Quakers and the rise of the abolitionist campaign explored in Meeting House talk

Quakers and the rise of the abolitionist campaign explored in Meeting House talk

Sarah Gronningsater, a history professor at the University of Pennsylvania and author, lectured on the Quakers’ abolitionist history at the Nine Partners Meeting House in Millbrook on Sunday, June 29.

Photo by Charlie Greenberg

MILLBROOK — The interior of the unchanged Nine Partners Quaker Meeting House built in 1780 was the perfect setting for a talk on Quaker influence on the anti-slavery movement of the 18th and 19th centuries offered by the Millbrook Historical Society on Sunday, June 29. The talk was presented as the society’s first event in observance of next year’s celebration of the 250th anniversary of the signing of the Declaration of Independence.

Featured speaker was Sarah Gronningsater, professor of history at the University of Pennsylvania and author of “The Rising Generation: Gradual Abolition, Black Legal Culture, and the Making of National Freedom,” published in 2024, by Penn Press.

Basing on exhaustive research that supported the book’s publication, Gronningsater’s talk was titled, “Quakers, Anti-slavery and the American Revolution,” focusing on the critical role of New York’s Quakers, particularly those of the Hudson Valley, in furthering the rise of the abolitionist movement before and after the American Revolution. The “Rising Generation” was a whole generation of freed children of enslaved parents who reached adulthood in time for the Civil War.

An audience of more than 50 settled onto the appropriately firm, solidly hard wooden Quaker benches for Gronningsater’s illustrated talk chronicling the generation that grew to shape the laws that would end the institution of slavery.

“Among the northern colonies, slavery was important to the economy,” Gronningsater explained, estimating a population of 20,000 slaves in early New York, second only to Pennsylvania. The Hudson River Valley was a powerhouse of commerce and influence.

The role of the Quakers, the Religious Society of Friends, has been underestimated. They firmly believed that slavery was wrong, although many Quakers, in reality, owned slaves. New York was not a Quaker colony, although it was a place of religious tolerance, Gronningsater explained.

What has proven to be a boon for researchers, Gronningsater observed, is the meticulous record-keeping of the Quakers who kept voluminous notes and wrote detailed minutes of every meeting.

“They write a lot,” said Gronningsater.

Quakers living within the Oblong territory between Connecticut and New York were activists in the New York City abolitionist movement.

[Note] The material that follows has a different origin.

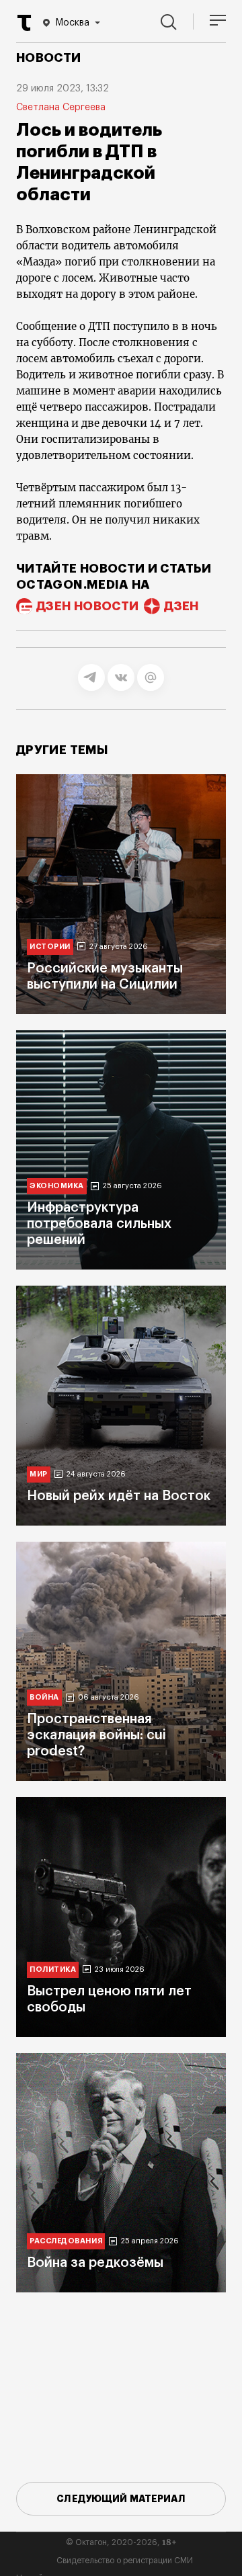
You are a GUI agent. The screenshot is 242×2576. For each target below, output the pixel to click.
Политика (53, 1969)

The first published Black poet in the colonies was Jupiter Hammon, living on Long Island and published in 1761. The abolitionist movement had begun in 1760, continuing into the 1770s. Different elements within society were pushing for abolition during the pre-Revolution years.

Quakers began by encouraging their Quaker brothers to free their slaves. As that happened, Quakers next emphasized education of emancipated children of slaves, providing them with school learning.

Following the Revolutionary War, the Constitutional Convention in 1787 was marked by a call to abolish slavery, ultimately unsuccessful.

In 1799, New York passed an Act for the Abolition of Slavery where New York freed the children of slaves, but not the adults.

“Children were born into a different social structure,” Gronningsater said, leading to what could be termed “The Rising Generation.”

In 1827, after a ten-year campaign, New York passed a law to free all enslaved people in the state.

A lively question and answer period followed the talk, evidencing that the questions were emanating from people who knew their history well.

During welcoming remarks, Millbrook Historical Society President Robert McHugh had noted that the series of two meeting house talks are supported by a grant from Dutchess County.

The second meeting house talk of the summer will invite expert Carl Lounsbury of the College of William and Mary and Colonial Williamsburg to speak on the architecture of the Nine Partners Quaker Meeting House. Expert in colonial architecture, Lounsbury will compare the unchanged Nine Partners meeting house, novel architecture in its time, with the architecture of other houses of worship in New York and New England.

The second talk, free and open to the public, is scheduled for Sunday, July 27, at 2 p.m.

For those who want to look in on the Nine Partners Meeting House, McHugh announced that the historic site will be open through the summer until November on the first Sunday of each month, from 12 noon until 4 p.m.